Structural insights into how vacuolar sorting receptor recognizes the C-terminal sorting determinant of a vicilin-like seed storage protein.

Abstract

During seed development, vacuolar sorting receptors (VSRs) recognize a sequence-specific vacuolar sorting determinant located at the C terminus (ctVSD) of storage proteins, thereby sorting them into protein storage vacuoles. The protease-associated (PA) domain of VSRs is responsible for interacting with the ctVSD of cargo proteins. Here, we report the crystal structure of the PA domain of Arabidopsis vacuolar-sorting receptor 1 (VSR1) in complex with the C-terminal pentapeptide (₅₀₇SDRFV₅₁₁) of vicilin-like seed storage protein 22 (VL22). Structural comparison with the apo form of VSR1 reveals conformational changes in four switch regions in the PA domain. VL22 binds to a cradle of VSR1 formed by residues in the cargo-binding loop, the switch I and III regions. The C-terminal carboxyl group of VL22 is recognized by forming salt bridges with the invariant Arg95 of VSR1. Compared with the structure of VSR1-PA in complex with the ctVSD of cruciferin 1, VL22 makes extra hydrophobic interactions with the cargo-binding loop and hydrogen bonds with switch I residues in VSR1. Tagging the C-terminal sequence of VL22, but not VL22-R509P, VL22-V511P, VL22-R509P-V511P nor vicilin-like seed storage protein 43 (VL43), redirected secretory red fluorescent protein (spRFP) to the vacuoles in Arabidopsis protoplasts.
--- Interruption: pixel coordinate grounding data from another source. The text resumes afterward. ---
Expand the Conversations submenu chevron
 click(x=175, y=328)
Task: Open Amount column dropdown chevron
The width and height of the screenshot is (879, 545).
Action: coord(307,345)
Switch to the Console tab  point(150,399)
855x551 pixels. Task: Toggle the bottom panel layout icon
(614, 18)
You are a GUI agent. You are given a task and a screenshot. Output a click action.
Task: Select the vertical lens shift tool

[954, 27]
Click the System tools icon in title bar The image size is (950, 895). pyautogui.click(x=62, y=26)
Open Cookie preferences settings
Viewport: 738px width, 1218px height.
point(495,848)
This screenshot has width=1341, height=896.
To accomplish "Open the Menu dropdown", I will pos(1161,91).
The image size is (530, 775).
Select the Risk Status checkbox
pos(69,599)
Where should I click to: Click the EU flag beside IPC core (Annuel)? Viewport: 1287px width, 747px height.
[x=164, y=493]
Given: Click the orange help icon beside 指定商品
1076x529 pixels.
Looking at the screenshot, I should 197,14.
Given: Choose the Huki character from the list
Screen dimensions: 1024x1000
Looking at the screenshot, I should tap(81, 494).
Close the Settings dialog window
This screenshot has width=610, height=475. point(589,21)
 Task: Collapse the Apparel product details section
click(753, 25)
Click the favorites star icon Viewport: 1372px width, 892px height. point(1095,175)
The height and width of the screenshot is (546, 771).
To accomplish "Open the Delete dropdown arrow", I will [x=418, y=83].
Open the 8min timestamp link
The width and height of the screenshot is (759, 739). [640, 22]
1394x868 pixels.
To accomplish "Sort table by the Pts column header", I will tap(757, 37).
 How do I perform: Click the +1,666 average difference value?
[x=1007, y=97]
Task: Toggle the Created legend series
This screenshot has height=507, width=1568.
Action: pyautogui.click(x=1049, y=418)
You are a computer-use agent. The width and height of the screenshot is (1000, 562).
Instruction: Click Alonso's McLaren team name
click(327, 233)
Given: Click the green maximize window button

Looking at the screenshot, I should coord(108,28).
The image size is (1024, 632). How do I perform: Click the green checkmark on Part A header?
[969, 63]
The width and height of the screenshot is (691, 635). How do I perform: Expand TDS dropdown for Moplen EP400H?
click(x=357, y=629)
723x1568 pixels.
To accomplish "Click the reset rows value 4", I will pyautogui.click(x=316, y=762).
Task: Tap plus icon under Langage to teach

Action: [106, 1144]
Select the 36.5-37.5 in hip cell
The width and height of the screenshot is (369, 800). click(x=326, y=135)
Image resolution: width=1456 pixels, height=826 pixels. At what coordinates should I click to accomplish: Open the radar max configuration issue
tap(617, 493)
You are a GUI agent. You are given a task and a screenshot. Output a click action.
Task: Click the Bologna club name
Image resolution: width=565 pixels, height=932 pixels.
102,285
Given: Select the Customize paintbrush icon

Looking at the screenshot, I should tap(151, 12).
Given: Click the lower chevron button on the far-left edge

Scanning mutagenesis identified an E519S substitution converting the C-terminal sequence of VL43 to a sorting determinant that can redirect spRFP to the vacuoles, suggesting that charge-charge repulsion prevents the receptor-cargo interactions between VL43 and VSR1. The recognition of ctVSD by VSRs is likely promiscuous, resulting from the additive effect of individual preference of residues in the ctVSD.